It could be the fact that the economic downturn is forcing financial firms to slash costs anywhere possible or that "Green IT" essentially equals "more green in your pocket," but datacenters seem to be getting quite a lot of focus lately.
As I wrote in a post earlier this year, datacenters are becoming the new differentiator for those firms that have them. Capital markets firms and facility vendors are touting their "crown jewels" and reaping all kinds of savings and rewards from their infrastructure investments.
What’s left to do but to organize? The Data Center Pulse (DCP), which was formed late last year, has just clocked its 1,000th member. The DCP community now reaches into 45 countries and more than 600 companies. The organization’s goal is to create a place where “datacenter industry operators could gather to share ideas on best practices and ultimately influence the industry.” It sounds like a good place for the smaller firms to come and learn what they can do to even the playing field with some of the larger broker-dealers and datacenter providers.

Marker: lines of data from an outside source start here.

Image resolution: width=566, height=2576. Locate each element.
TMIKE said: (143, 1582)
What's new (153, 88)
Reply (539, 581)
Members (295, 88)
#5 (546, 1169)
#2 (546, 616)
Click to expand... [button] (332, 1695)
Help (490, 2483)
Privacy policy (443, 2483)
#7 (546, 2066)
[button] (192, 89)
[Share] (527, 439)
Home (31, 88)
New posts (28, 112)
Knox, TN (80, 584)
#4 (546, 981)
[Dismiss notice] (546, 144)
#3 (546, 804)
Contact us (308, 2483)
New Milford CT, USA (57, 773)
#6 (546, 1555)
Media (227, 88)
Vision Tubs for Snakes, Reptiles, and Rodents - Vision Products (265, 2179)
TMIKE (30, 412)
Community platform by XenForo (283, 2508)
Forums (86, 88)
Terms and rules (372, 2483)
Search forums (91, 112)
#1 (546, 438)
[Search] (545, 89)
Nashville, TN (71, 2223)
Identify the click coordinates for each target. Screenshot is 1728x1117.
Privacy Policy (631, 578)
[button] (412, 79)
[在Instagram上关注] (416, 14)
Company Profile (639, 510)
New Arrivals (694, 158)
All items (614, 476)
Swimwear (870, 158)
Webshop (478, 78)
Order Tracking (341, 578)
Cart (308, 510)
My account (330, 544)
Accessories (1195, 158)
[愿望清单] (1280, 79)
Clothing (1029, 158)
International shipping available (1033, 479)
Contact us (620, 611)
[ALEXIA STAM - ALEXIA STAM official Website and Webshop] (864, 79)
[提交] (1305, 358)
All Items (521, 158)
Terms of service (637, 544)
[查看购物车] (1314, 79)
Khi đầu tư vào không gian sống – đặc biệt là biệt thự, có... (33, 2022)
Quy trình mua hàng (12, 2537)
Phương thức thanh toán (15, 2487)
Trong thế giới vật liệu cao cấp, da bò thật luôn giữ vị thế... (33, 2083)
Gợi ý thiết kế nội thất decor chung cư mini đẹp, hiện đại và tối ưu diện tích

Not to be left out in the cold, the government has just set up its own Save Energy Now program geared at “developing training certificate programs for datacenter end-users that will focus on datacenter energy efficiency.” Set up by the U.S. Department of Energy, the program aims to reduce energy use in the U.S. facilities by 10 percent by 2011. Sounds like a hefty target for some, but for the capital markets firms that are looking to save on power and cooling costs, this might seem like a small goal.